What makes you think that’s any different when you renew software licenses for On-Premise software?

Windows and office licenses were friendly to recession, even if that wasn't Microsoft intention. They (were) licensed enough to weather a boom\bust cycle.

Next recession is gonna be a extreme bloodbath. What if we setup a email server for less important employees?

Sickening
Jul 16, 2007

Black summer was the best summer.

Tab8715 posted:

What makes you think that’s any different when you renew software licenses for On-Premise software?

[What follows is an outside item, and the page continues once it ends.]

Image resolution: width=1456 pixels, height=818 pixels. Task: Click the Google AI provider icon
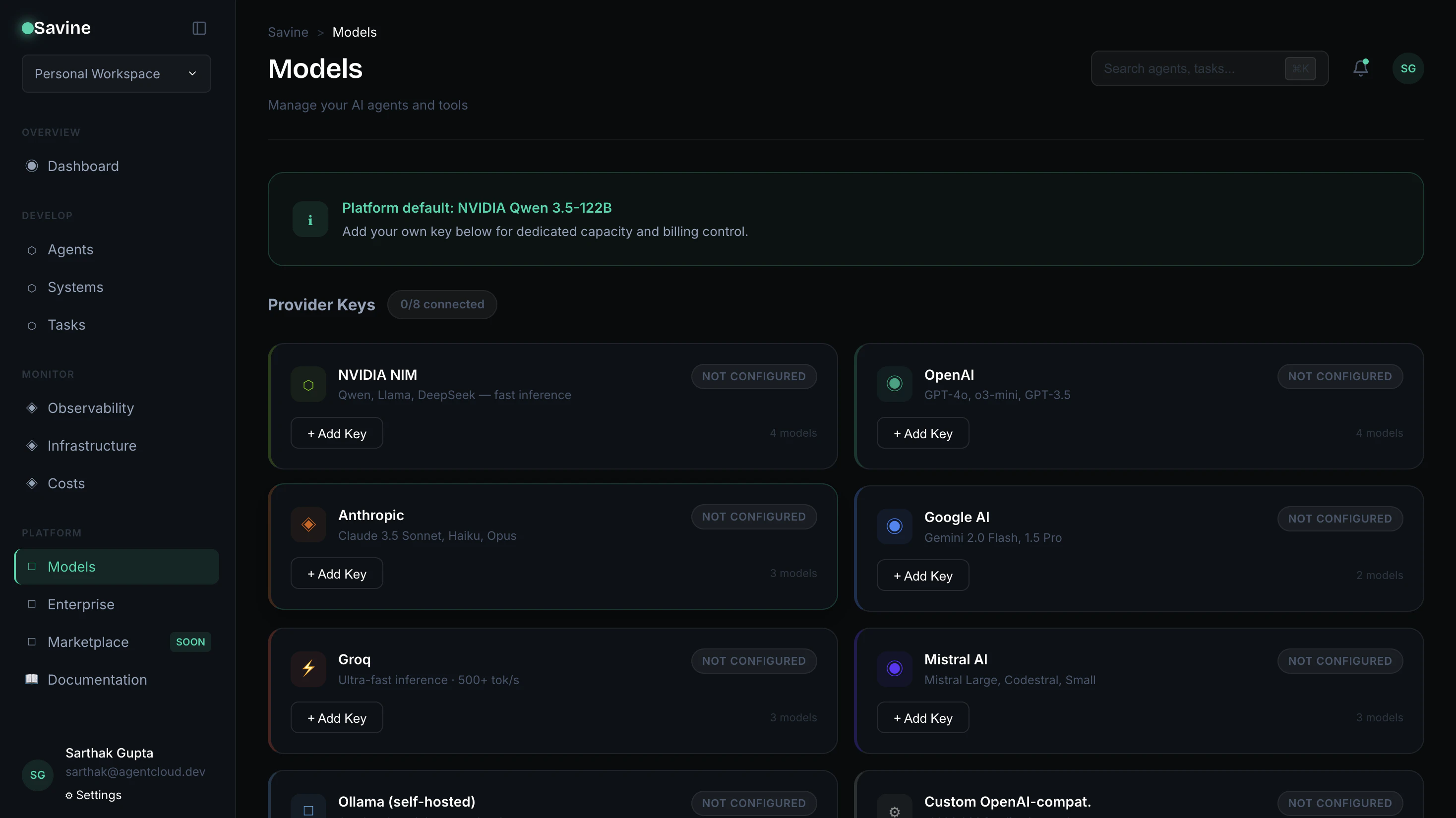894,526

The cloud shuts off. On prem stays online but is unlicensed. Huge difference.

Potato Salad
Oct 23, 2014

nobody cares


Sickening posted:

The cloud shuts off. On prem stays online but is unlicensed. Huge difference.

It's not every day that I reveal that I have no data redundancy plan, but when I do...

Potato Salad
Oct 23, 2014

nobody cares


I for one also gently caress around with severe licensing violations during lean times

Nothing screams "fiscal responsibility" like needlessly incurring a massive financial liability

Potato Salad
Oct 23, 2014

nobody cares


If your business can't afford $8 licenses for E1 increasing 100% to $16 per month, you should have been circulating your resume already


A "business" that can't handle this should be using free Gmail accounts, using free Google productivity apps, etc. Not spending five figures on email DAGs and even more on the IT staff to manage them

You're invoking the hypothetical existence of business that can afford people like you not not subscription services. At best, I'll accuse you of looking for a very niche situation to justify your thoughts about austerity and licensing.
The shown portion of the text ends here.